Bob Feller – “Rapid Robert” won 266 games (162 losses). He missed nearly 4 complete seasons because of World Word II – at a time when he was consistently winning 20 games per season. It’s quite likely that this cost him 75 more wins. He broke into the major leagues at age 17 and was an All Star at age 19. Feller was the hardest thrower of his generation and very likely one of the handful of hardest throwers of all time. He was also featured in Abbot and Costello’s “Who’s on First” (“the feller with the Cleveland Indians”). Feller was a first ballot hall of famer.

Dan Gable – Gable was a dominant college and Olympic wrestler. He lost only one college bout (the NCAA title match his senior year, in the final seconds). Gable ran roughshod through the competition at the 1972 Olympics, winning the gold medal without allowing a point to be scored against him. He broke the hearts of Iowa State fans by becoming the head coach at Iowa and launching a college wrestling juggernaut. To top it off, he eats at Club Deli in Cedar Rapids (home of the best chili in town), which says a lot about his culinary tastes.

Kurt Warner – Warner is a two time NFL MVP. He led his teams to three Super Bowl appearances – teams that had very little success prior to his tenure.

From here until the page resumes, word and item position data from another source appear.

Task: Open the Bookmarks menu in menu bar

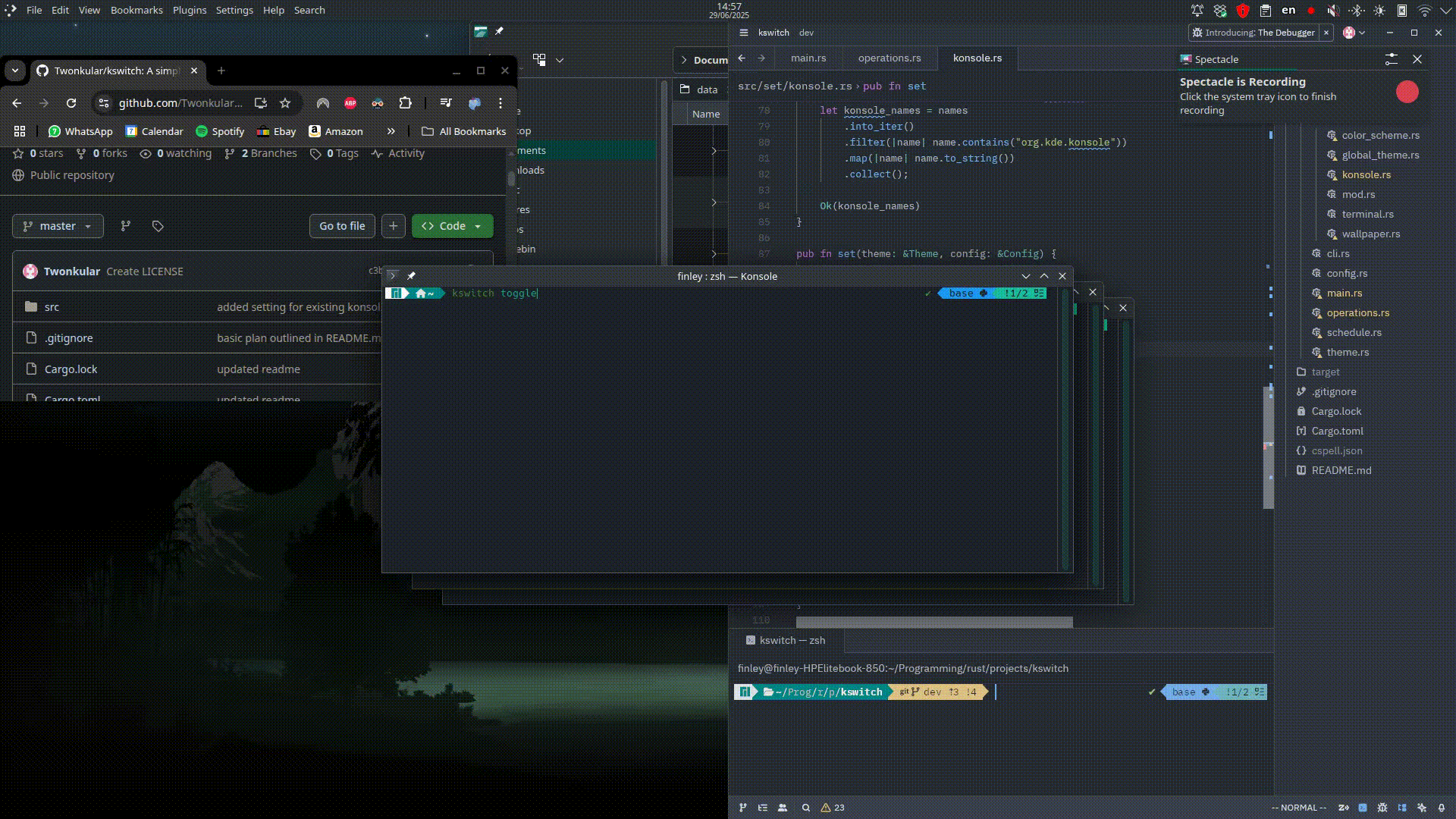Action: click(136, 10)
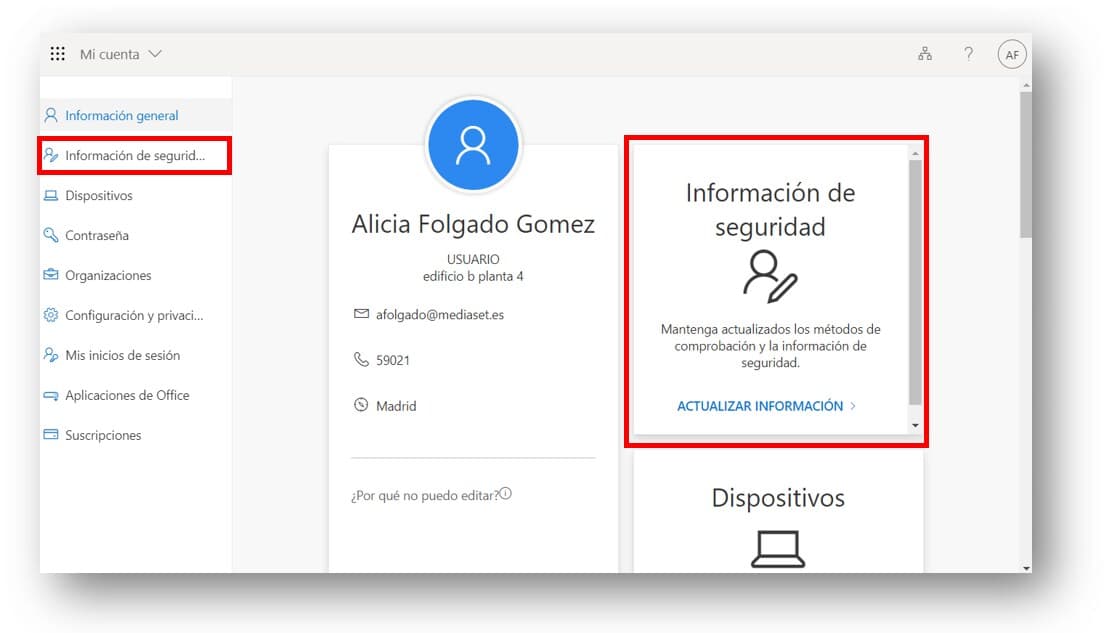Click the help question mark icon

pyautogui.click(x=968, y=54)
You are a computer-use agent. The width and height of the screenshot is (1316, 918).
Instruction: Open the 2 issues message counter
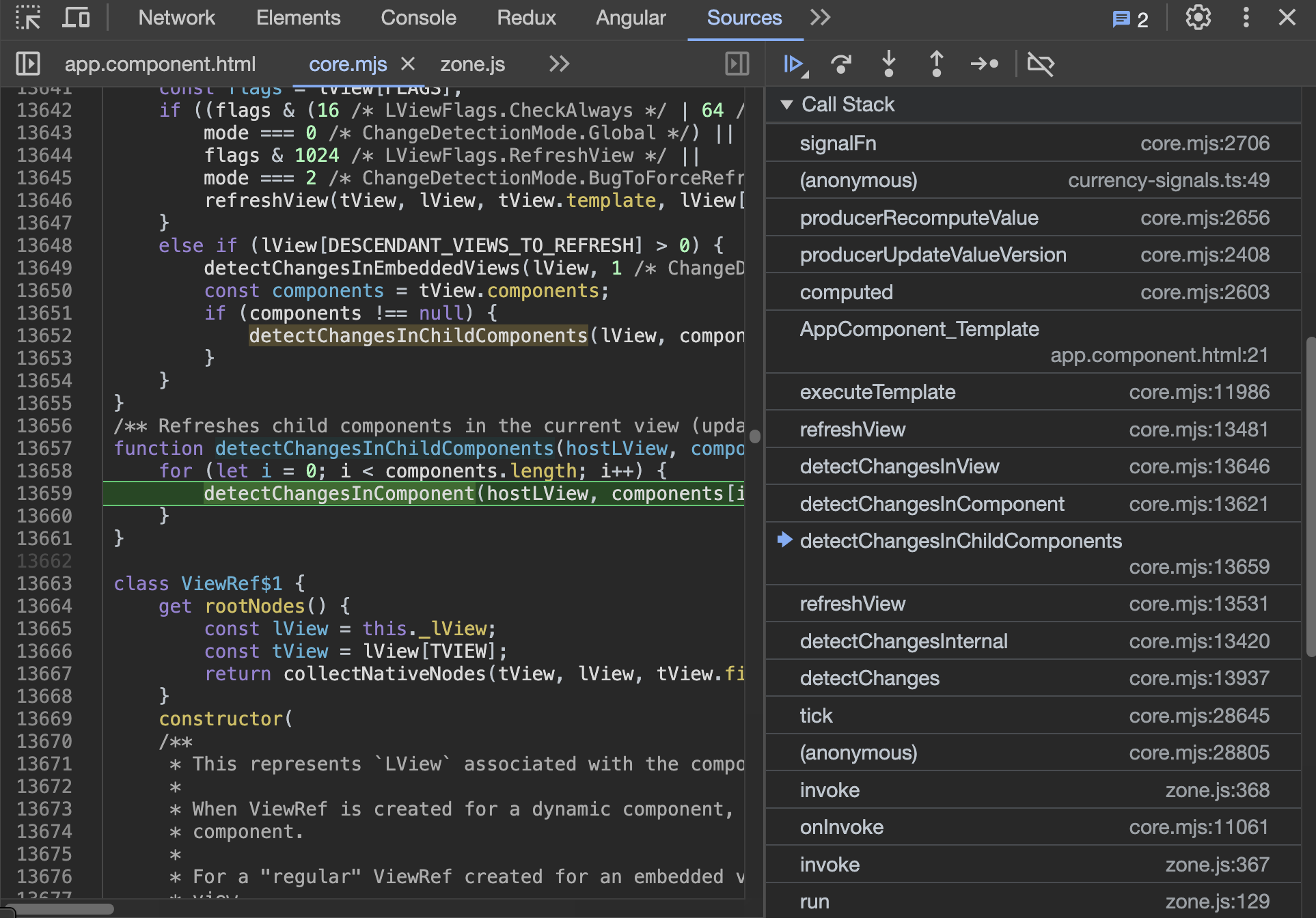pyautogui.click(x=1130, y=19)
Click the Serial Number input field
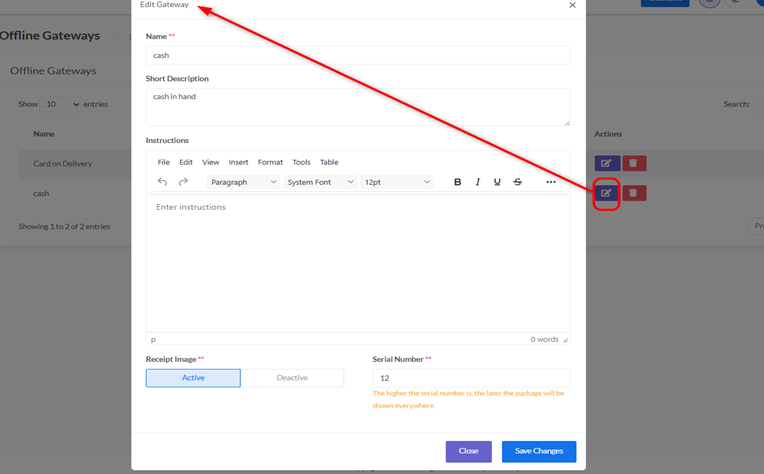Image resolution: width=764 pixels, height=474 pixels. click(x=471, y=378)
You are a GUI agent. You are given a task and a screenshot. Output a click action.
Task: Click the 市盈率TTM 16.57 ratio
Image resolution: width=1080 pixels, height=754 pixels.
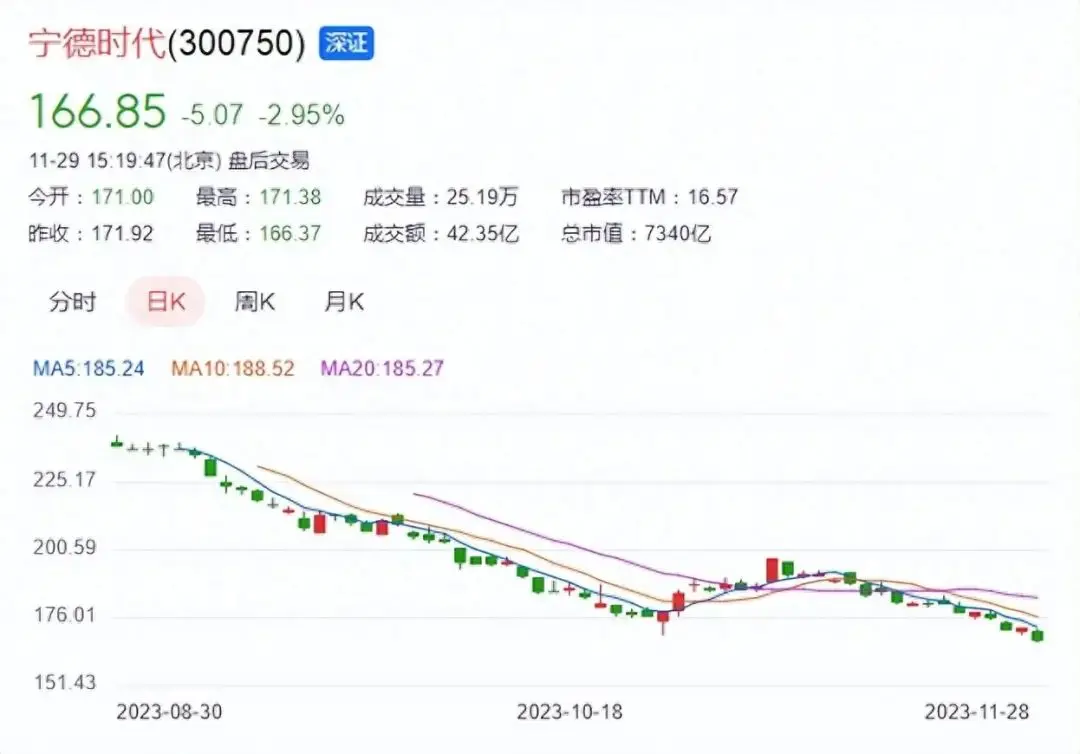click(x=649, y=197)
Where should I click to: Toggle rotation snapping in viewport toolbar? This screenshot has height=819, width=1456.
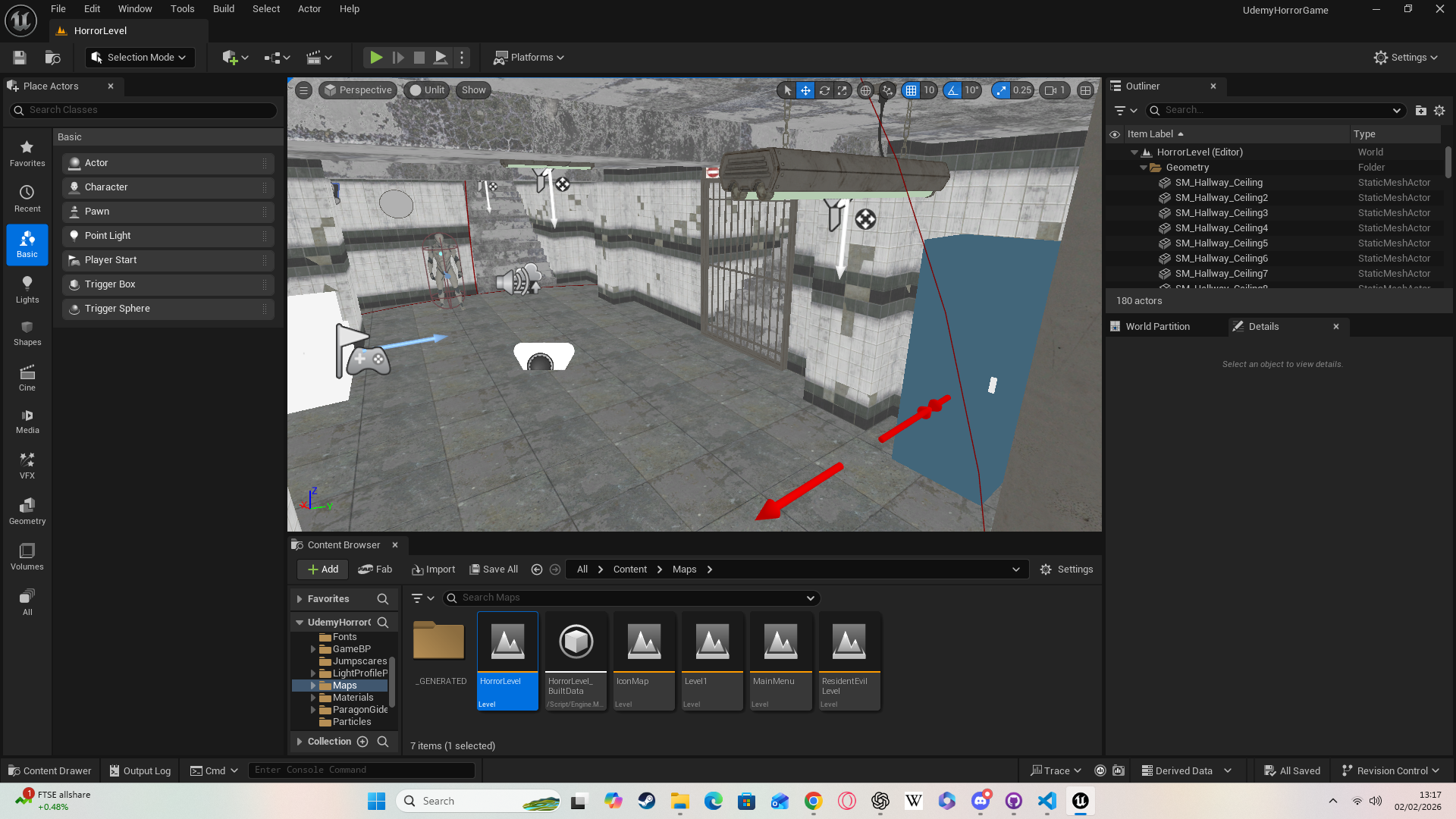(952, 90)
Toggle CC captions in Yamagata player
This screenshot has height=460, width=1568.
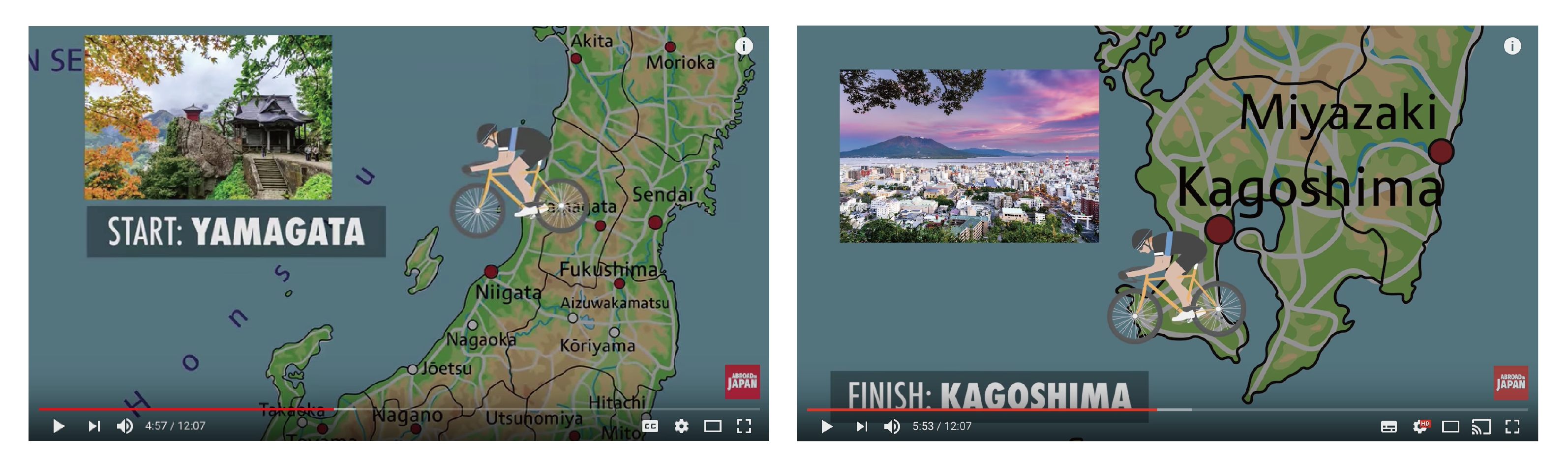(x=650, y=427)
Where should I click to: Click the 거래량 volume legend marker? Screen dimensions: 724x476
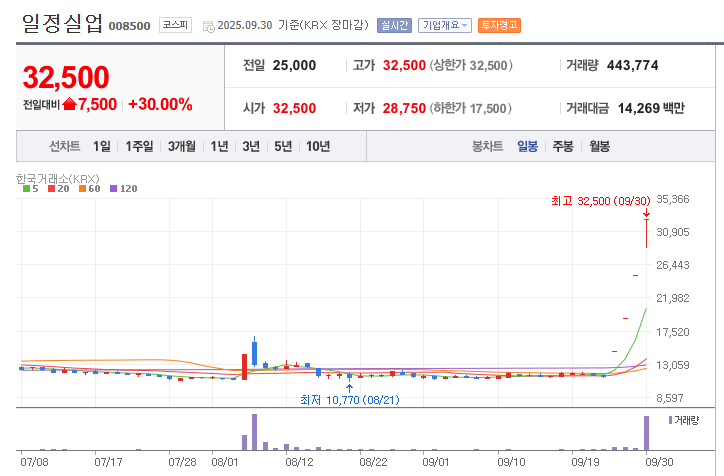(x=684, y=420)
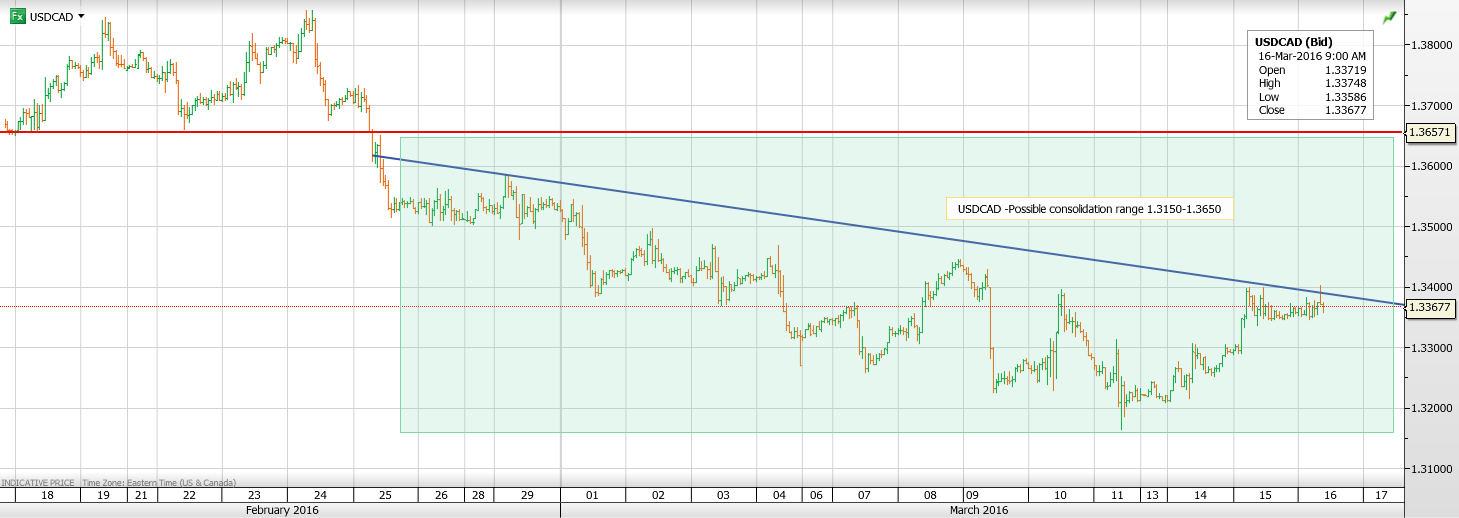Select the USDCAD (Bid) OHLC info box
The height and width of the screenshot is (518, 1459).
[x=1306, y=76]
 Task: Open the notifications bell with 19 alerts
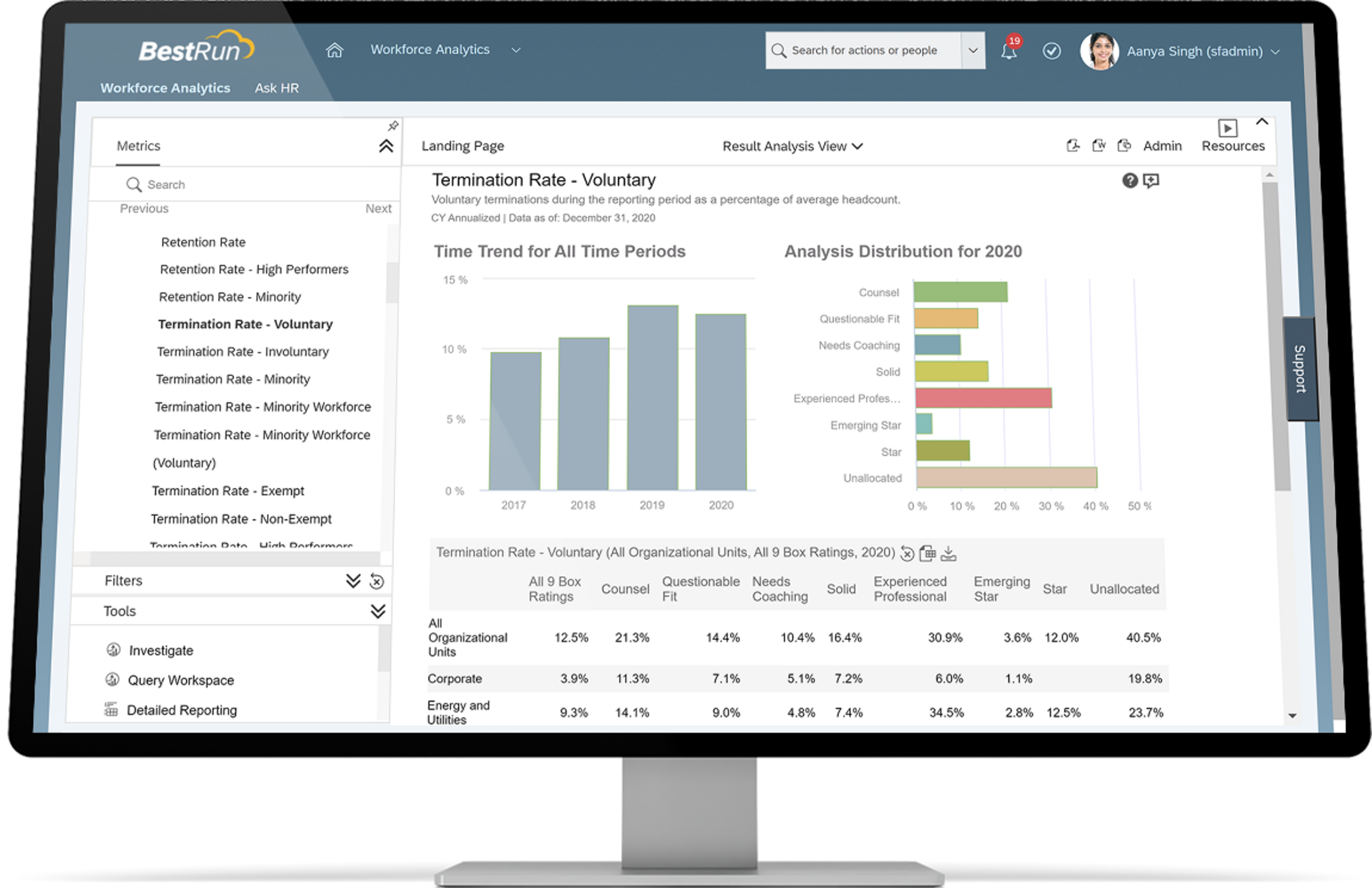1008,52
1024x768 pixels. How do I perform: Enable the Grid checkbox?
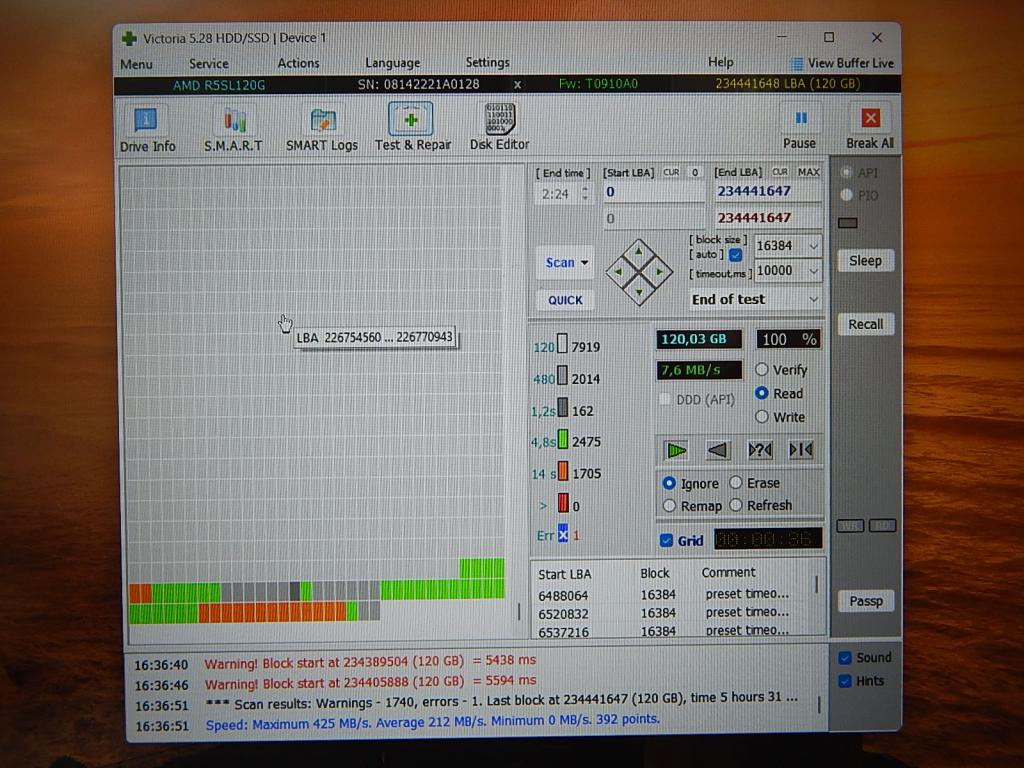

Warner has the third highest QB efficiency rating of all time and has the second high completion percentage of all time. He has three seasons of 4000+ yards (with a high of 4830 in 2001) and three seasons of 30+ touchdowns (with a high of 41 in 1999).

Cap Anson – Adrian Anson, know as “Captain” or “Cap” was the first major league hitter to be credited with 3000 career hits. Various sources now show him with anywhere between 2995 and 3418 hits. Much of the disparity is a debate about whether the National Association was a major league (it existed prior to the formation of the National League in 1876). Anson was one of the biggest stars of the 19th century and was inducted into the Baseball Hall of Fame shortly after its creation.

Some notable snubs:
Nile Kinnick – the body of work is limited to his college years. I prefer athletes with longer careers. Clearly, I have respect for what he sacrificed for his country. However, I tried to set the bar based solely on sports accomplishments.

Zach Johnson – Not a long enough period of sustained excellence.

Shawn Johnson – Not a long enough period of sustained excellence.